The 148th annual Kentucky Derby, the yearly horse race that attracts the who's who of American society and culture, was held this past weekend. And like always, several stars got dolled up in their most elegant Sunday best to make a splash at the annual event.
Among them was rapper Jack Harlow, still riding the wave of his fittingly titled smash hit "First Class," who took to the Churchill Downs in Louisville, Kentucky looking dapper as ever in a slim white suit and immaculate black shoes.
But the outfit was quickly overshadowed by the efforts to maintain those shoes' cleanliness.

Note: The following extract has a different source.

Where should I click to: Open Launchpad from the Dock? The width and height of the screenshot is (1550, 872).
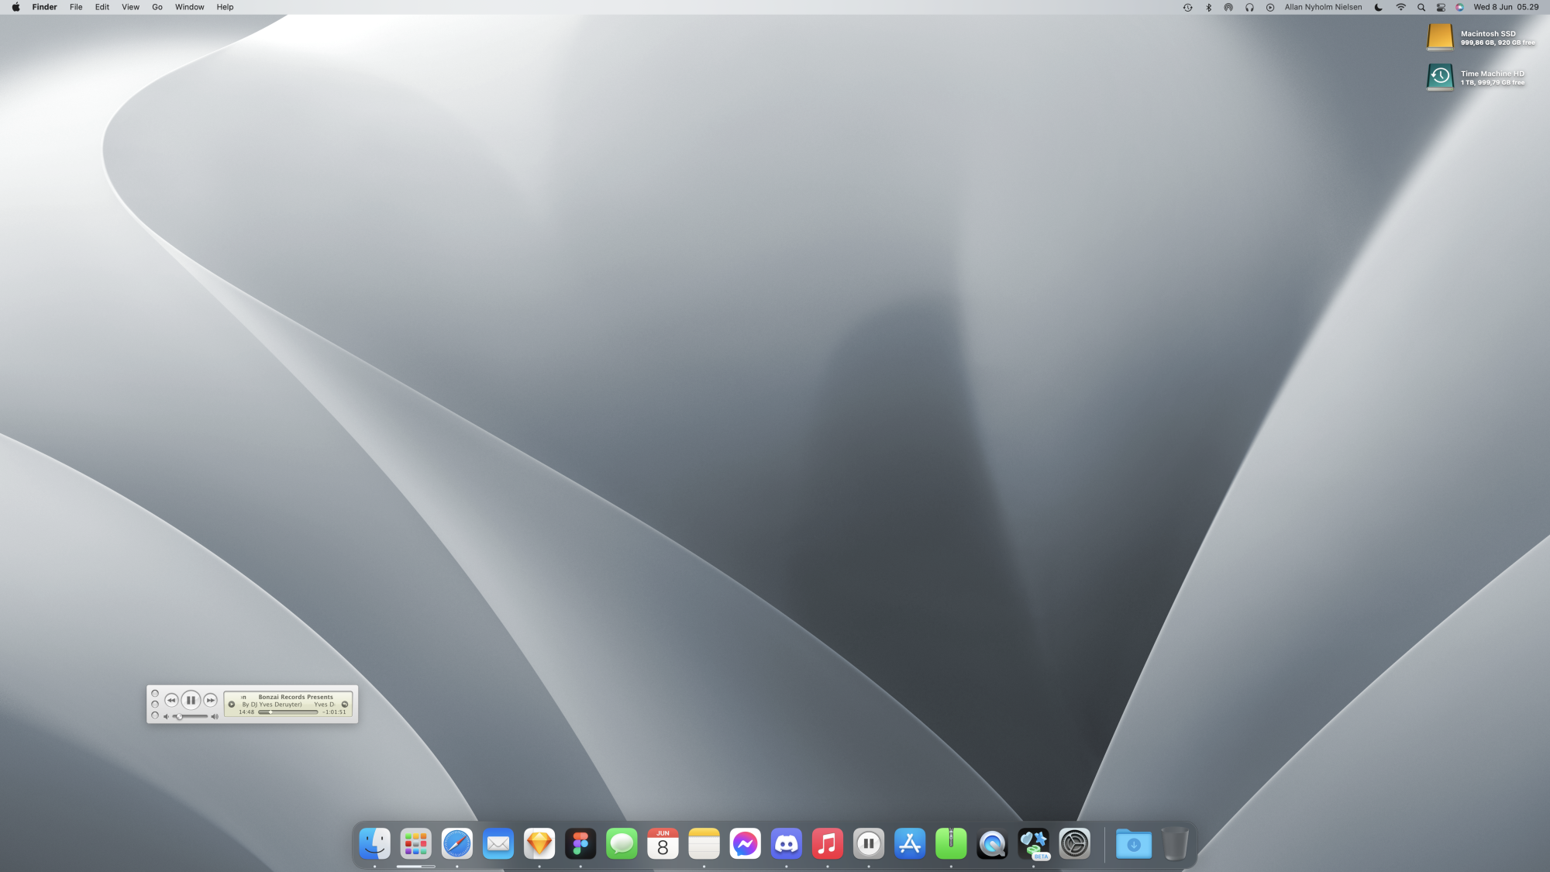click(x=416, y=843)
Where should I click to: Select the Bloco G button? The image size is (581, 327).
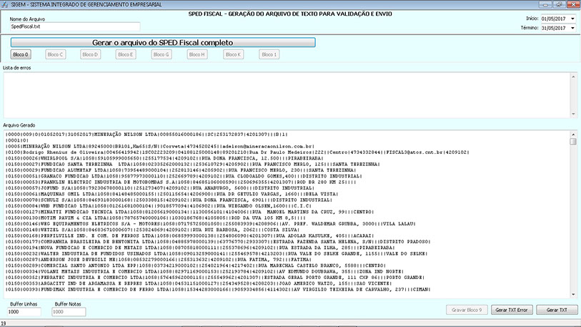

A video showing a group of Black men carrying Harlow over the venue's dirt to keep his shoes clean left many people uncomfortable over its very awkward optics.
See the video the Kentucky Derby posted to Twitter and TikTok below.
The men who carried Harlow are reportedly part of his security team, and they appear to have been smiling and jovial while helping their boss keep his shoes clean.
Nonetheless, the optics of the official Kentucky Derby accounts sharing the video are... well, a bit cringe, depending on how you think about it.
This is, of course, the American South, which comes with a history of racial segregation and slavery from which the Kentucky Derby and the horse-racing sport and industry in general is not exempt.
While audiences of events like the Kentucky Derby were almost exclusively White at their post-Civil War inception, horse-racing in the United States was mostly a Black sport until Jim Crow laws pushed Black people out.
They still remain underrepresented in the sport to this day.
Roll it all together and the video of a rich, privileged White rapper being carried over the mud by a retinue of Black employees at a Southern event with a history of racist oppression being shared by that venue's official social media accounts conjured up some truly uncomfortable and retrograde images for many people.
And they took to social media to voice their discomfort and frustration.
On Instagram, Harlow's flex was no better received.
The Kentucky Derby and Harlow's PR teams should probably be in a bit of a scramble at the moment.
Perhaps they could start by checking out some history to appreciate why this look wasn't it for many people.